If I spent a lot of time reading open source repos on GitHub to teach myself to code, and then went out and got a high-paying job based on that knowledge, is that ethical? This seems roughly analogous to what the machine is doing.
Regardless of the legality, one of these situations is clearly ethical compared to the other. In the case were you get a job based on your knowledge of GPL software, you still must respect the license if you use that code commercially (i.e. at your new job).
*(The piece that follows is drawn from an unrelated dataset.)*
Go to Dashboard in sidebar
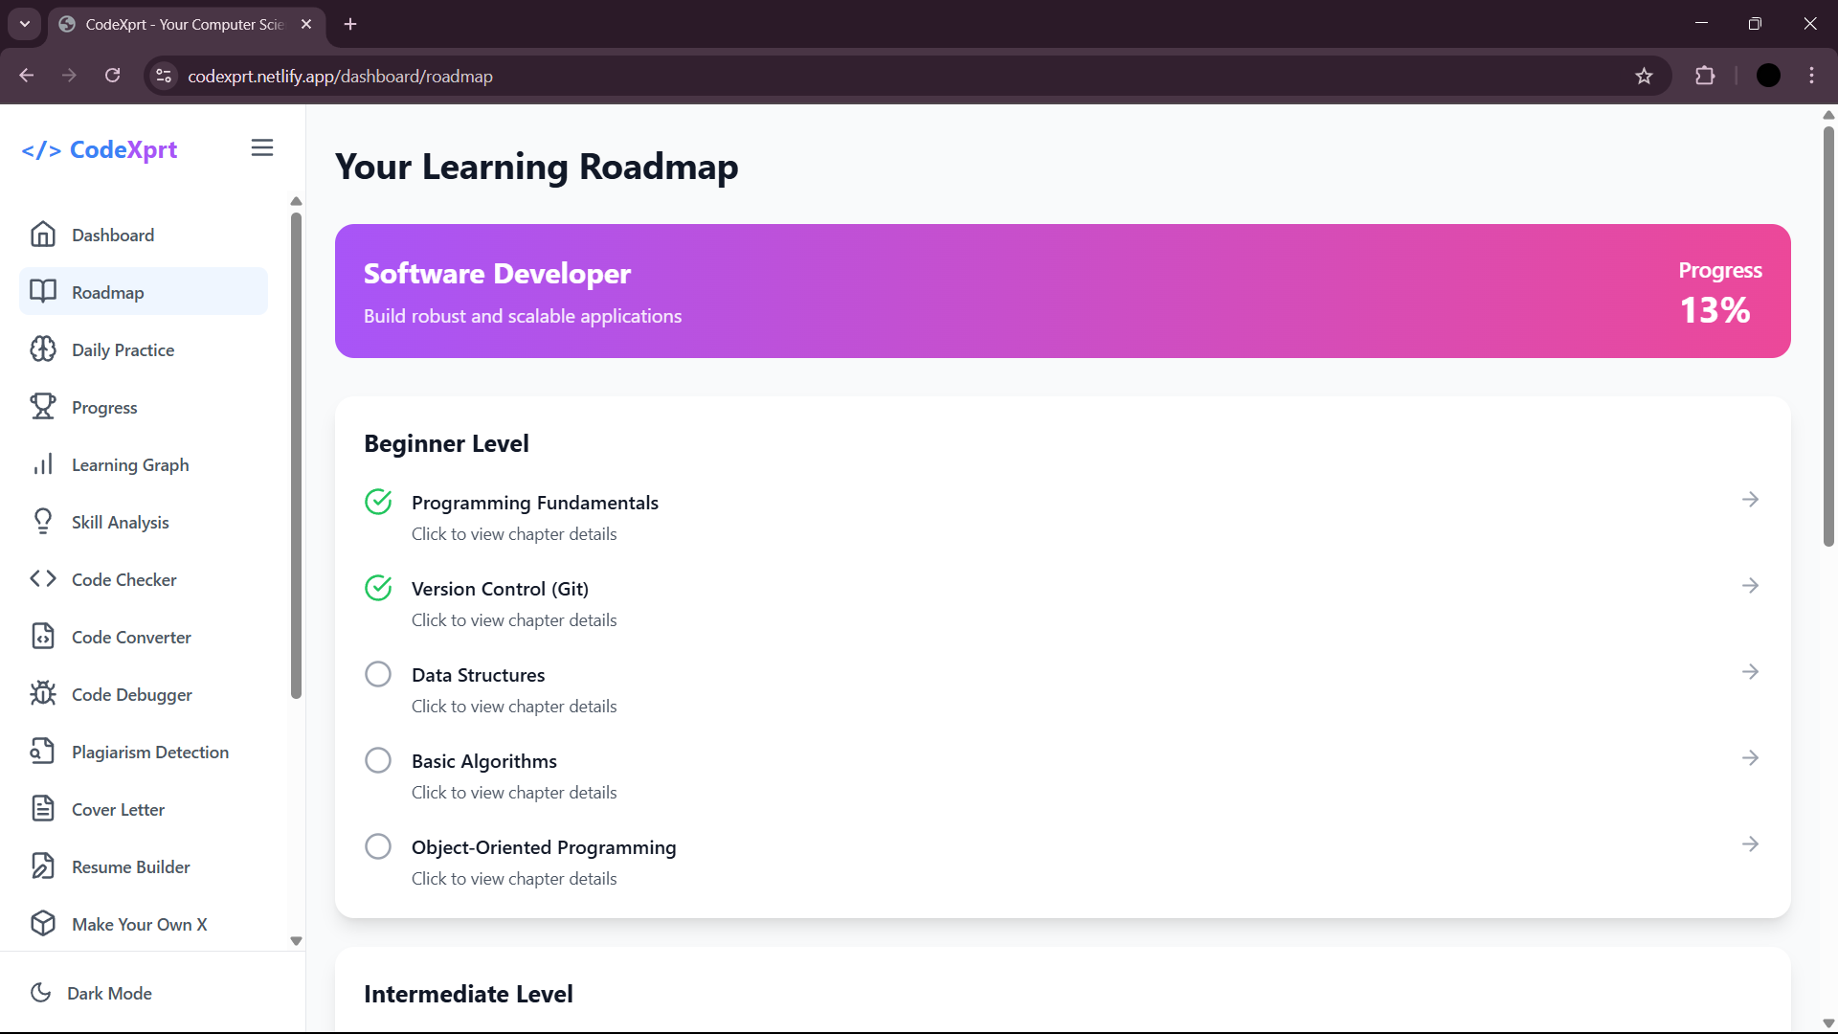The height and width of the screenshot is (1034, 1838). tap(113, 235)
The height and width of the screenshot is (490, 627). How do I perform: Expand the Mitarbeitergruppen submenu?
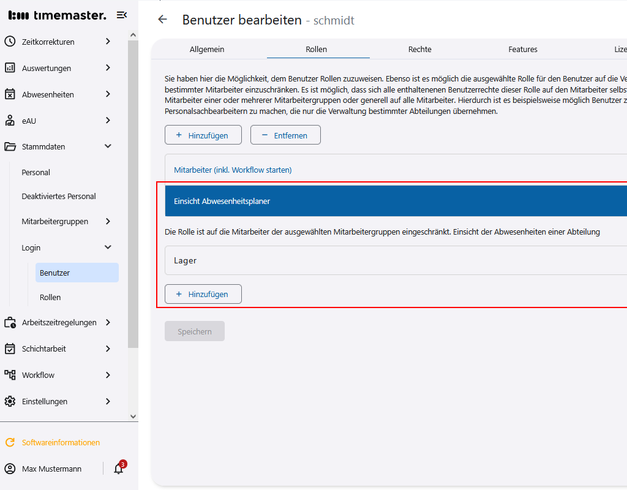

And yes, if you reproduce GPL code you "learned" from, you are violating the license.
A company ingesting an entire GPL codebase without warning or any way to opt-out in order to create a closed-source feature that they and only they will profit off of is clearly not the same as an individual reading the code and getting a job based on those ideas.
You're intentionally conflating scale here to make them seem the same.
> no warning that somebody/something is ingesting the repo
An individual reading code on their own time is not the same as ingesting terabytes to train a machine. No matter how much you believe in AI working similar to the human learning (it doesn't), they are not comparable.
> private profit
Again, the difference between an individual reading code to work for a salary is orders of magnitude different from ingesting terabytes of code so a company can create a new feature. Claiming these things are the same only makes sense if you ignore the massive differences in scale and the differences between how humans and machines learn.
> Is it unethical to use software for profit?
When the licenses explicitly say that if you use the software for profit it requires attribution, the answer is clearly yes. My code on github is licensed such that if you use it, you must say where it came from. The only way this isn't at the very least unethical (because it goes against my wishes as owner of the code) is if you argue that github isn't "using" the code, which clearly isn't true, because if everyone was able to opt out there wouldn't be a product for github to be working on at all.